• EXERCISE REQUIREMENTS:
Each line of the listing that contains "report" should be found and copied.

• MATERIAL FOR THIS EXERCISE:
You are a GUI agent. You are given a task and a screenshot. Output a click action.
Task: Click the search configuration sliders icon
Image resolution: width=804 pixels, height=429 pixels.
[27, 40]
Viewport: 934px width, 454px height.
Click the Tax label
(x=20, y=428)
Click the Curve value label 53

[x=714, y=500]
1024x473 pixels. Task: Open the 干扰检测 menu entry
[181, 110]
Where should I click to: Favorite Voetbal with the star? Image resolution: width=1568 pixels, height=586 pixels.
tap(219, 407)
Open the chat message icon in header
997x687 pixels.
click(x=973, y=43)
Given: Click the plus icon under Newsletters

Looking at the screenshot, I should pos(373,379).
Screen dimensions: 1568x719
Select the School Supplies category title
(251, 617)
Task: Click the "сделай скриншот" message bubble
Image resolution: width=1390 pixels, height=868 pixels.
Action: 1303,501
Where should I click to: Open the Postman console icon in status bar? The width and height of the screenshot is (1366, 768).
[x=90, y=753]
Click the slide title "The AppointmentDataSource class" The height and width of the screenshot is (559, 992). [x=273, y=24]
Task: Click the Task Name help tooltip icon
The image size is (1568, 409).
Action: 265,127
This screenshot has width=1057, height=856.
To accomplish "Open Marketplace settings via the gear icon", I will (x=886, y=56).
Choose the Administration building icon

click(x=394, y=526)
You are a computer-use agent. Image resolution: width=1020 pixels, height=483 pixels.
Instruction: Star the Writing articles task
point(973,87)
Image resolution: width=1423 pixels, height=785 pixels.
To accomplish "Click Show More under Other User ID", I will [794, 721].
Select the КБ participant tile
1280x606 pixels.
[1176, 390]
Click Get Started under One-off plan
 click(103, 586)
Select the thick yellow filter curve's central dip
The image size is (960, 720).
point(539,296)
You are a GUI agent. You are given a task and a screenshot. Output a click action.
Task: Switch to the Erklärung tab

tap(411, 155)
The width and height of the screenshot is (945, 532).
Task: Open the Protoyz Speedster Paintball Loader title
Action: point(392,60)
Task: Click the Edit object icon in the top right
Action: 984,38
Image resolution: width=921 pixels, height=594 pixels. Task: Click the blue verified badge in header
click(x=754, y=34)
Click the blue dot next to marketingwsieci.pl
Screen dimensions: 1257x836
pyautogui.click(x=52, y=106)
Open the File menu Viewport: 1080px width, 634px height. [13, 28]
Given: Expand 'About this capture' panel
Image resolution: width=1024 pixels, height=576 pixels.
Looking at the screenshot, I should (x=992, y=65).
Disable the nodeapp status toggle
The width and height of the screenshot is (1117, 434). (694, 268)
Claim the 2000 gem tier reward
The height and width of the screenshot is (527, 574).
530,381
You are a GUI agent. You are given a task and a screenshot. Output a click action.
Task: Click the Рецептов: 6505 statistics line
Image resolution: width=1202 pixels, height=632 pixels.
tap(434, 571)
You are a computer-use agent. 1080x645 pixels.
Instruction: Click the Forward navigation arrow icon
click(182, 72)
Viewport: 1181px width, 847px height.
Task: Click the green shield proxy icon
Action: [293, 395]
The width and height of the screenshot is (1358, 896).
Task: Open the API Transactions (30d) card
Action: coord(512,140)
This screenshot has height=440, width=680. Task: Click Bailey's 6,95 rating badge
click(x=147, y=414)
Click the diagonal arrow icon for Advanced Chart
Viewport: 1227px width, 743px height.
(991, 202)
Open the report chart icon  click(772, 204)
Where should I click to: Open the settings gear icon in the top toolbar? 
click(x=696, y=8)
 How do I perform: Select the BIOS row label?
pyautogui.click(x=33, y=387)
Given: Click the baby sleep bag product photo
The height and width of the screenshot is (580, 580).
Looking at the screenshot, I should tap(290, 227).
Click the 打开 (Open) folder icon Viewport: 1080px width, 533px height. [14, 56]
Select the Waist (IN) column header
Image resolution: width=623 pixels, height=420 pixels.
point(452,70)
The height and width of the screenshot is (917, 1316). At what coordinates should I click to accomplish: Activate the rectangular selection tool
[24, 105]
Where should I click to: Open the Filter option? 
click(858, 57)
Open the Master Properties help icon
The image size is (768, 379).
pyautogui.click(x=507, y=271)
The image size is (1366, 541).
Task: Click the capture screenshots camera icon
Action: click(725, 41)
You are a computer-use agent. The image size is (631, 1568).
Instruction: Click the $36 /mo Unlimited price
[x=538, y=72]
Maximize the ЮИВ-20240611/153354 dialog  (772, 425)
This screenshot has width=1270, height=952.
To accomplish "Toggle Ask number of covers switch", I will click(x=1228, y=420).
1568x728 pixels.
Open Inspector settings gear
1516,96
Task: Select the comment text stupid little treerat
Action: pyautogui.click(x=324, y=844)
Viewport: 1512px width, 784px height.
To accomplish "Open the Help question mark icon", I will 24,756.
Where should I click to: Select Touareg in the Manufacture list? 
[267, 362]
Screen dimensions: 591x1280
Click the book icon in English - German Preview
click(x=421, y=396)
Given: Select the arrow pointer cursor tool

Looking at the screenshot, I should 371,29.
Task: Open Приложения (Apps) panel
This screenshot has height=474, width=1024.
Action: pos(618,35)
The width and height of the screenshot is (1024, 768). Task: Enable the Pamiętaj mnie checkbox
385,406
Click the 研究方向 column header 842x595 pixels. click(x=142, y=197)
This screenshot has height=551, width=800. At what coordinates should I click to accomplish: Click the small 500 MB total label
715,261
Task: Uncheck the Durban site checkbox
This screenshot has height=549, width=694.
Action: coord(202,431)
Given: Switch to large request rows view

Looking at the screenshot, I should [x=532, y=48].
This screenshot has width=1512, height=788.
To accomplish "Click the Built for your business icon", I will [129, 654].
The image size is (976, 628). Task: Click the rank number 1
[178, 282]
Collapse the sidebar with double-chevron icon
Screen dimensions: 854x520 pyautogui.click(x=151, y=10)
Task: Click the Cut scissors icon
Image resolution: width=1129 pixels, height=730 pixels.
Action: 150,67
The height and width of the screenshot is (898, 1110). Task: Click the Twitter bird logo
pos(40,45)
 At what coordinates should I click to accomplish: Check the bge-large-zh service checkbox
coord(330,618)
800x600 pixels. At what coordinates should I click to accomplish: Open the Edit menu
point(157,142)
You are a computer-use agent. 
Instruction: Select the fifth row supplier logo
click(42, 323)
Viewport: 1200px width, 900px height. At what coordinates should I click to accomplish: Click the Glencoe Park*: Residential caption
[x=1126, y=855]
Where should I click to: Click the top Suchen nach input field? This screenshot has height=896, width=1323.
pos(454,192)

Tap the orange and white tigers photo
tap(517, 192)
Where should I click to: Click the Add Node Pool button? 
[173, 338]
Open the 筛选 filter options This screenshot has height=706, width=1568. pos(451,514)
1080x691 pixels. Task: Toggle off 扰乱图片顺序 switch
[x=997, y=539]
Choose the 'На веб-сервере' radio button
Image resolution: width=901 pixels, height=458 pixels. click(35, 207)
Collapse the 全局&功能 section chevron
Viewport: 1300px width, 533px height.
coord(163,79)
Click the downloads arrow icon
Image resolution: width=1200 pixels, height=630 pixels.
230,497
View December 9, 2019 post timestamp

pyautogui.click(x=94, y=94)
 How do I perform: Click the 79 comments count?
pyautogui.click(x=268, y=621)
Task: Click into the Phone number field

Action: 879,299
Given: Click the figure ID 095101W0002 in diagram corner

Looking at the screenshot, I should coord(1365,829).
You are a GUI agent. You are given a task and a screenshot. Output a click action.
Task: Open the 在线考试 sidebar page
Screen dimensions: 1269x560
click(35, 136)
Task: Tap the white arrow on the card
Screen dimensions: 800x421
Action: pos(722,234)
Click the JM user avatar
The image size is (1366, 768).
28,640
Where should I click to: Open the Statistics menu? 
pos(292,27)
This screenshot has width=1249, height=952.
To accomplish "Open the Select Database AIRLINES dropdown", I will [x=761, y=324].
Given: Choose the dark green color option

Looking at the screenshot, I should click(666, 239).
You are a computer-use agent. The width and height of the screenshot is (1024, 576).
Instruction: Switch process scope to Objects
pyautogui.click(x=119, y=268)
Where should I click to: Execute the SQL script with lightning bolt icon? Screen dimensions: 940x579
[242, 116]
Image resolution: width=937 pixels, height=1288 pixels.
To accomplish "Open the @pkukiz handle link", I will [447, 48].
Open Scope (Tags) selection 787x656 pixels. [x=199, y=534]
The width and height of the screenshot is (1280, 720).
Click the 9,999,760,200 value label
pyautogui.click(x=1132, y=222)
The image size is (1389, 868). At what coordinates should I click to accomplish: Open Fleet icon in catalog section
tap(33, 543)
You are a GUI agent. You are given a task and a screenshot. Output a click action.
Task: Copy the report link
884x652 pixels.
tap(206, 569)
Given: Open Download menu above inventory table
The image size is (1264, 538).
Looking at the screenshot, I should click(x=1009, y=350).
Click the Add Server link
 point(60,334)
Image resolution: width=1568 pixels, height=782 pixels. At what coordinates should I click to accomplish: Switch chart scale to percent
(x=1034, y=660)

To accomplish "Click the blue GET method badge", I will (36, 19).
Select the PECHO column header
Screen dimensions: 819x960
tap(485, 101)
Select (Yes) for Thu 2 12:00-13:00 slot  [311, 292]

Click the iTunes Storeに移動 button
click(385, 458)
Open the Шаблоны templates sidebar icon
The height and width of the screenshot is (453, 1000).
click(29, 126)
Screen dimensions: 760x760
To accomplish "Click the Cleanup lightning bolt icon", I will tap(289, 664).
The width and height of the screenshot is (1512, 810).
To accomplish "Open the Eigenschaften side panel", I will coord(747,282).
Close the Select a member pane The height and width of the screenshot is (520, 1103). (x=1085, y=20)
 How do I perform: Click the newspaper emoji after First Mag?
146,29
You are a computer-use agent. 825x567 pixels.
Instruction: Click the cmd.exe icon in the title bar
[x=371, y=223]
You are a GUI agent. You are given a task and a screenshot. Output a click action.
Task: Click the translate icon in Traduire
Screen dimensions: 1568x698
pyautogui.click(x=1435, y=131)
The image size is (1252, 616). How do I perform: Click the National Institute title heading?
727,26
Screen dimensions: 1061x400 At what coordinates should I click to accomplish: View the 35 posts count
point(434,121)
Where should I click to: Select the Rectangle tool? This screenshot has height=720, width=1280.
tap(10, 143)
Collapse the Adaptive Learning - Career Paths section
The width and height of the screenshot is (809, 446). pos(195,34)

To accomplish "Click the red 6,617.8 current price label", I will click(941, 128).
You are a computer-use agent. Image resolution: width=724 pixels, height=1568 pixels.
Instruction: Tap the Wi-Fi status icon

• WRITTEN SOLUTION:
Open the report chart icon  click(772, 204)
Task: Copy the report link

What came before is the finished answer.